I would like to, but I would not be sure if it'd be fair or not.
The various people who historically research these either dead or rare arts have the right to call themselves 'masters' if they thoroughly study the original texts. But, as I've been saying, I don't think that the average person that studies from books/videos can say that they 'do' a certain MA.
For example, I have a bullshido friend who claims to be doing ninjitsu and wing chun kung fu. Of course, I've been trying to explain to him that these are pretty much worthless martial arts, but that's another topic. My friend doesn't train in any particular dojo (even though there is a reputable Wing Chun Do dojo in our town). So does that qualify him as a ninjitsu/wing chun practitioner or just as an enthusiast?

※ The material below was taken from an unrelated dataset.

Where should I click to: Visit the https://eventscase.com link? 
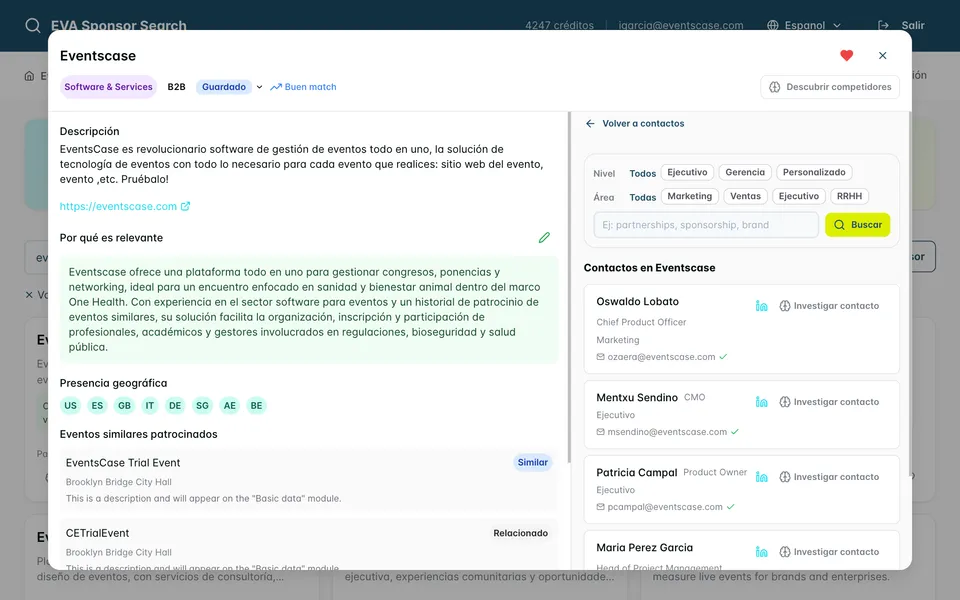tap(118, 205)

Or, say, if someone goes through Shotokan Karate katas, and studies the art, does that make them a Shotokan practitioner? I would suppose you'd have to go to a dojo.
Just some of my disorganized thoughts on the topic.
The difference is that BJJ is a living lineage, with instructors available. Most of the historical material we've been discussing are dead lineages and all we have to work with is the surviving texts. So, the people who are working with these have no choice but to work from books - preferably the original texts, or solid translations.
Originally Posted by krazy kaju
I have books on lots of different styles of martial arts. I don't think that just because I've read them and learned something about a particular style that I'm a practitioner - I need to find an instructor and work through it.
Originally Posted by krazy kaju
But if there are no instructors, because it's a dead lineage, then I will do what I can and understand that what I think is right now may not be what I think is right 6 months from now (this has happened many, many times).
One of the reasons Pete Kautz's book on Medieval dagger and wrestling is out of print is because he feels that the community's interpretation has moved far beyond where his understanding of the material was when he wrote it. This happens all the time with folks interpreting these dead arts - you can't really compare them to someone studying material with a living tradition and a direcct lineage to the founders.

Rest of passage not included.